What you should do | Please set down the line that contains "[vai alla pagina Instagram] (66, 1775)" and every line below it through the last, exactly as written, with no other lines.

(Collected data)

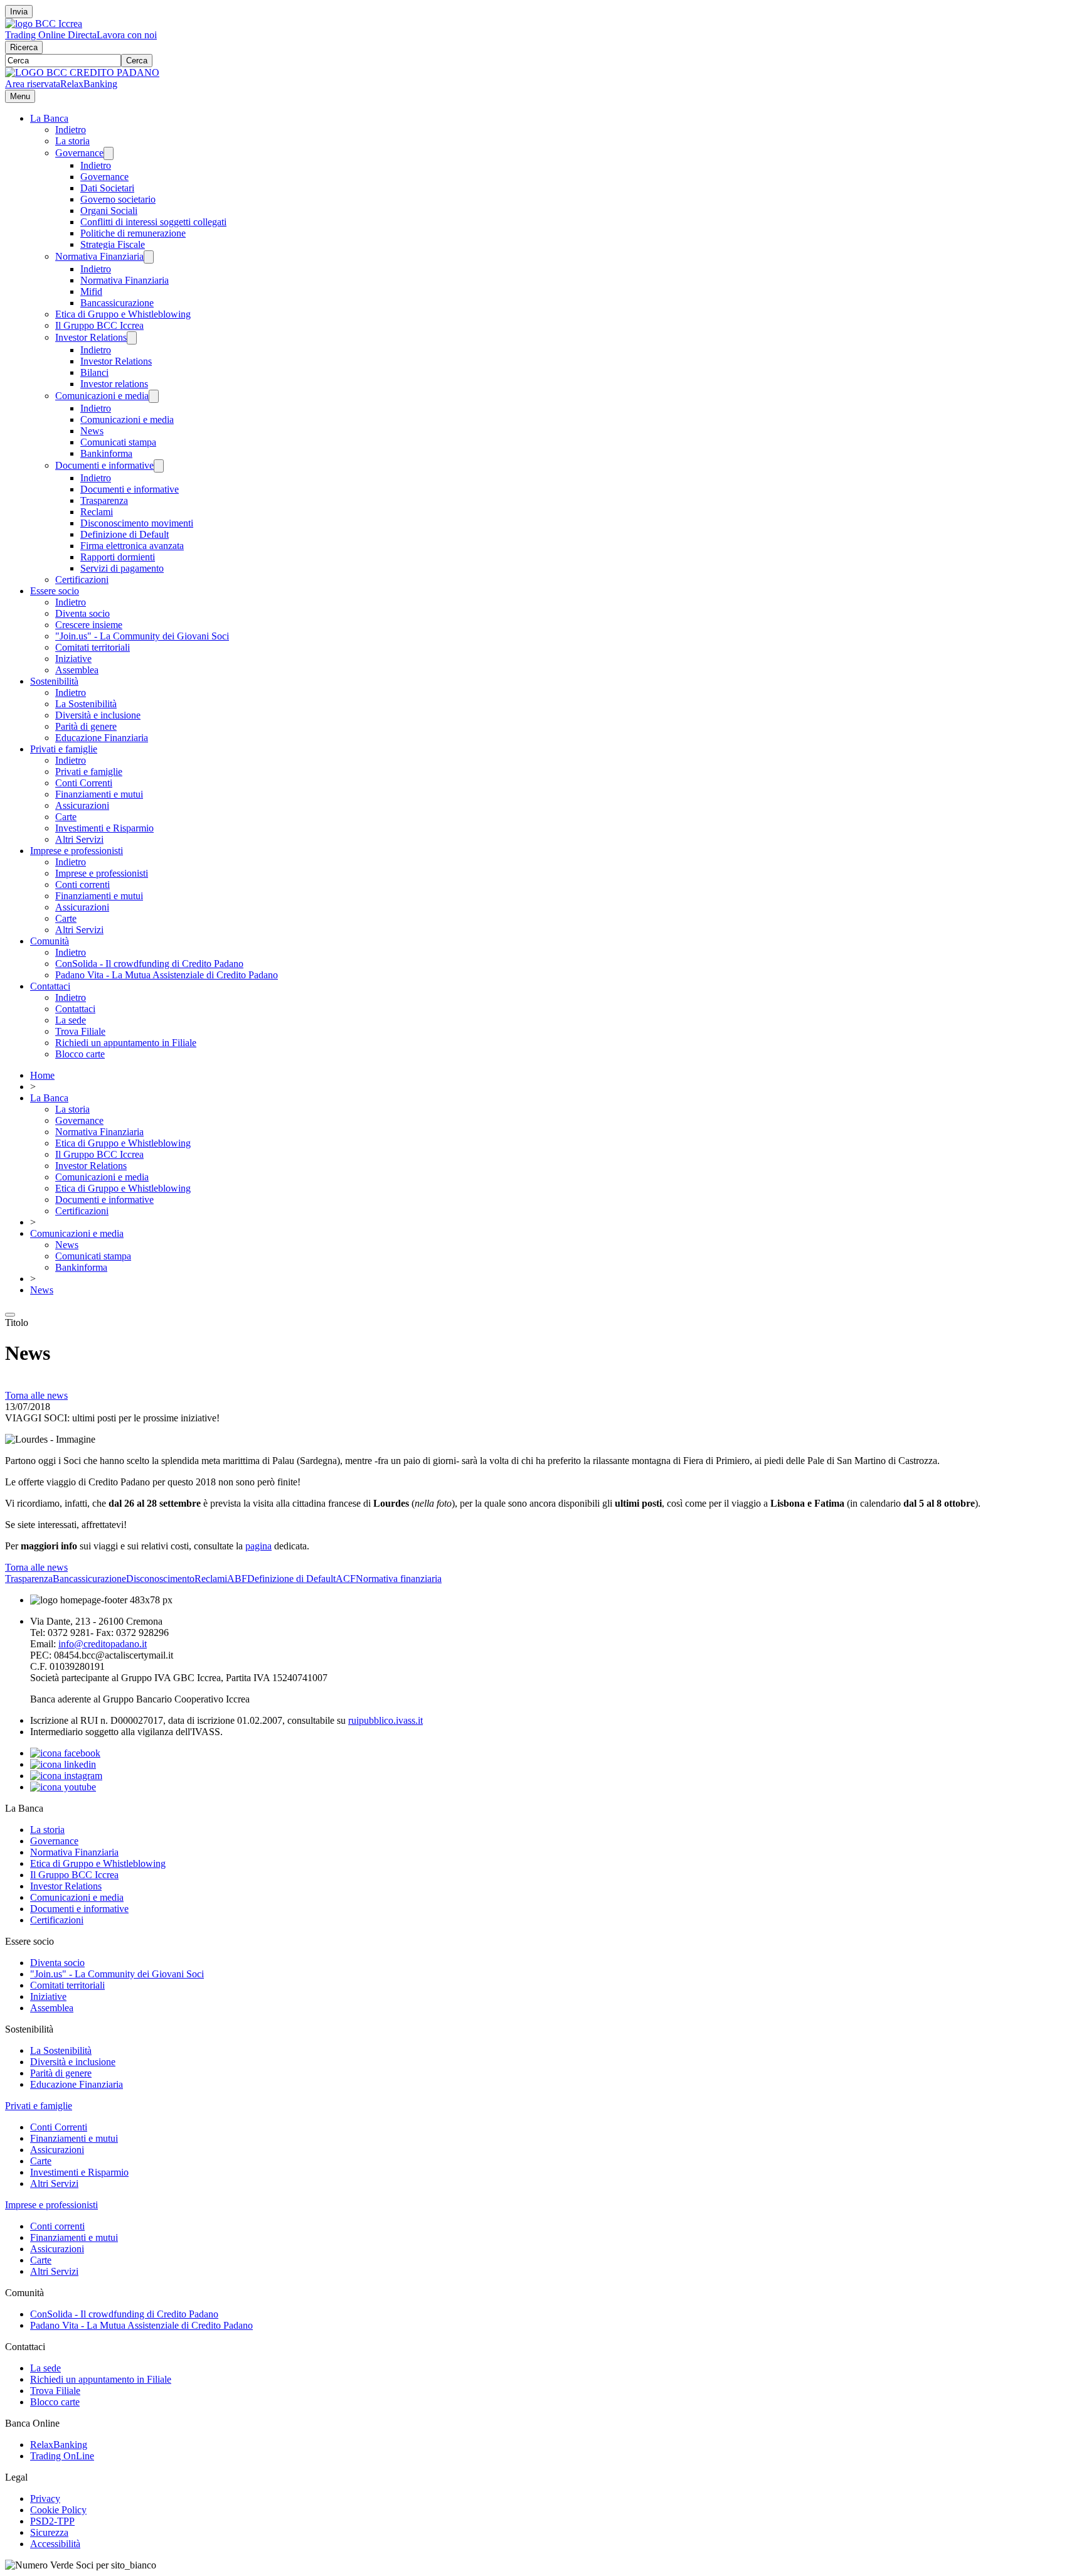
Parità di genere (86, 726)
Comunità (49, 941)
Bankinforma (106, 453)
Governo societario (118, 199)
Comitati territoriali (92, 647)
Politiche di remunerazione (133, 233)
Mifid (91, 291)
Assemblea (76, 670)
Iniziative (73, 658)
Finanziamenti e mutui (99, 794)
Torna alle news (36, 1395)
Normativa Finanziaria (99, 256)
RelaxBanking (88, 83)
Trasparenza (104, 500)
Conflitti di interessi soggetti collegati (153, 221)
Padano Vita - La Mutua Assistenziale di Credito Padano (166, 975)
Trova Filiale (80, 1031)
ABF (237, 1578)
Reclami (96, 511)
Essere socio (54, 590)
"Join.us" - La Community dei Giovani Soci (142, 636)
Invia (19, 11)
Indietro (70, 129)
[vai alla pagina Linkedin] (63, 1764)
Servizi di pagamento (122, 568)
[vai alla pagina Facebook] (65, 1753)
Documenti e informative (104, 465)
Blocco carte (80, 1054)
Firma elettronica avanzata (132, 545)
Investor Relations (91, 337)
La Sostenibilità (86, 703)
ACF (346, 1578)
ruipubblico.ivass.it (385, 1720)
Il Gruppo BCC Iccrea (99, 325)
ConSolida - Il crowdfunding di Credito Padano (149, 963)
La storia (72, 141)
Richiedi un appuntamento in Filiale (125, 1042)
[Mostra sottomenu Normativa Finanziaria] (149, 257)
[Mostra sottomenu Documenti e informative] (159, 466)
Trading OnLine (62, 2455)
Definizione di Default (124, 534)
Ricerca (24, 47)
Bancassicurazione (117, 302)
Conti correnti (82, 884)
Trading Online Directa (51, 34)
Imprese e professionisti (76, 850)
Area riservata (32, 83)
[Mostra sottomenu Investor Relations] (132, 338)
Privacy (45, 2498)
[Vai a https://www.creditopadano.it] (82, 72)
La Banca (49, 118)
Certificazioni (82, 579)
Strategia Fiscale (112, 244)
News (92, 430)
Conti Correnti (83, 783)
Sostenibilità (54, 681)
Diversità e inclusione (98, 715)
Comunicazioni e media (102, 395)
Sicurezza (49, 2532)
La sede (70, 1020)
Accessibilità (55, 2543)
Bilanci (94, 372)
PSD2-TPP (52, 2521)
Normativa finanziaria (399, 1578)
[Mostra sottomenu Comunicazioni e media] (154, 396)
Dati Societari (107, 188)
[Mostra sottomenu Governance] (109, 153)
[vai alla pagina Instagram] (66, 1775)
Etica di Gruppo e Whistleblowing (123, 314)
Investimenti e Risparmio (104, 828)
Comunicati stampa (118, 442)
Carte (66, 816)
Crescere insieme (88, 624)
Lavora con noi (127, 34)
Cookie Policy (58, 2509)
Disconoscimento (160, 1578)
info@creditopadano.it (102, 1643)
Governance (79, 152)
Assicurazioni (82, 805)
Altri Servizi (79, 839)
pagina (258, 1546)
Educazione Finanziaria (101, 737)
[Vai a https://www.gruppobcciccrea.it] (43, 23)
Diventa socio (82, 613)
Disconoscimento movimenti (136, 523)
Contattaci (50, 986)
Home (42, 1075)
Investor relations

Exercise output |
[vai alla pagina Instagram] (66, 1775)
Etica di Gruppo e Whistleblowing (123, 314)
Investimenti e Risparmio (104, 828)
Comunicati stampa (118, 442)
Carte (66, 816)
Crescere insieme (88, 624)
Lavora con noi (127, 34)
Cookie Policy (58, 2509)
Disconoscimento (160, 1578)
info@creditopadano.it (102, 1643)
Governance (79, 152)
Assicurazioni (82, 805)
Altri Servizi (79, 839)
pagina (258, 1546)
Educazione Finanziaria (101, 737)
[Vai a https://www.gruppobcciccrea.it] (43, 23)
Diventa socio (82, 613)
Disconoscimento movimenti (136, 523)
Contattaci (50, 986)
Home (42, 1075)
Investor relations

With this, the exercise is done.